- _TEXTAUSZUG_:
/---

DDR-Doping-Arzt mit KZ-Arzt Mengele verglichen

Rechtsanwalt muss wegen Verletzung des Persönlichkeitsrechts Entschädigung zahlen

onlineurteile.de - Der ehemalige Verbandsarzt des Deutschen Schwimmsportverbands der DDR war wegen Körperverletzung angeklagt, weil er (auf staatliche Anweisung) Leistungsschwimmerinnen anabole Steroide gegeben hatte. Einige Dopingopfer beteiligten sich am Prozess als Nebenklägerinnen. Ihr Anwalt wurde in einer Verhandlungspause von einem Fernsehsender interviewt und gefragt, wie er die Aussagen des Sportarztes bewerte. "Ja, ich bezeichne ihn als Mengele des DDR-Doping-Systems", antwortete der Anwalt, "er hat die Nebenwirkungen gekannt, er wusste, was er den Mädchen antat, er hat Versuche gestartet, alles mit dem Ziel der Leistungssteigerung". Das Interview wurde in der Tagesschau der ARD um 20 Uhr gesendet.

\---

- _AUFGABENSTELLUNG_: In welcher Sendung wurde das Interview mit dem Anwalt laut dem Textauszug ausgestrahlt? Stützen Sie sich ausschließlich auf den Textauszug.

- _GEGEBENE DATEN_:
/---

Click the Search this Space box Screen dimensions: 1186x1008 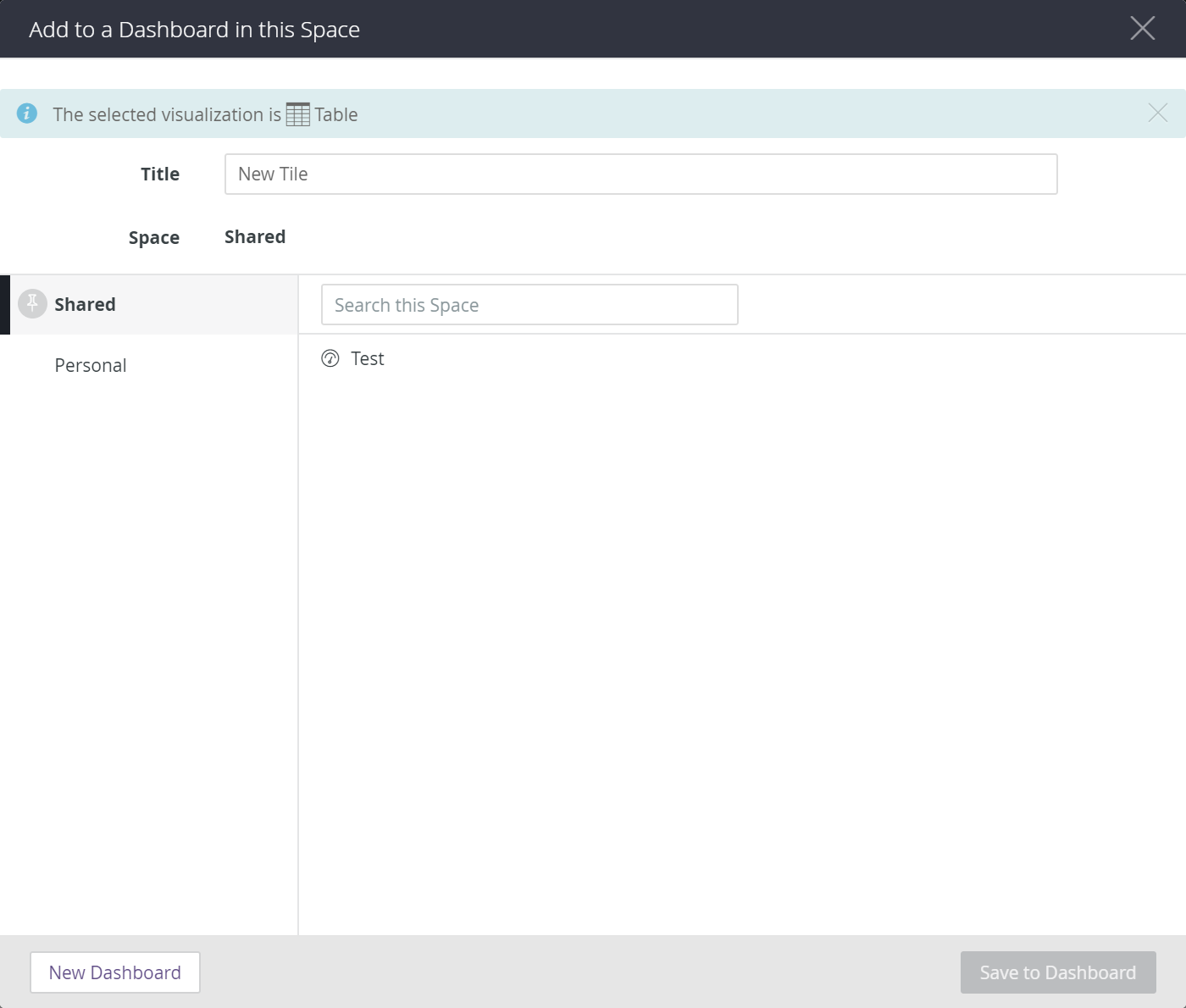pos(529,305)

\---

- _LÖSUNG_: In der Tagesschau der ARD um 20 Uhr.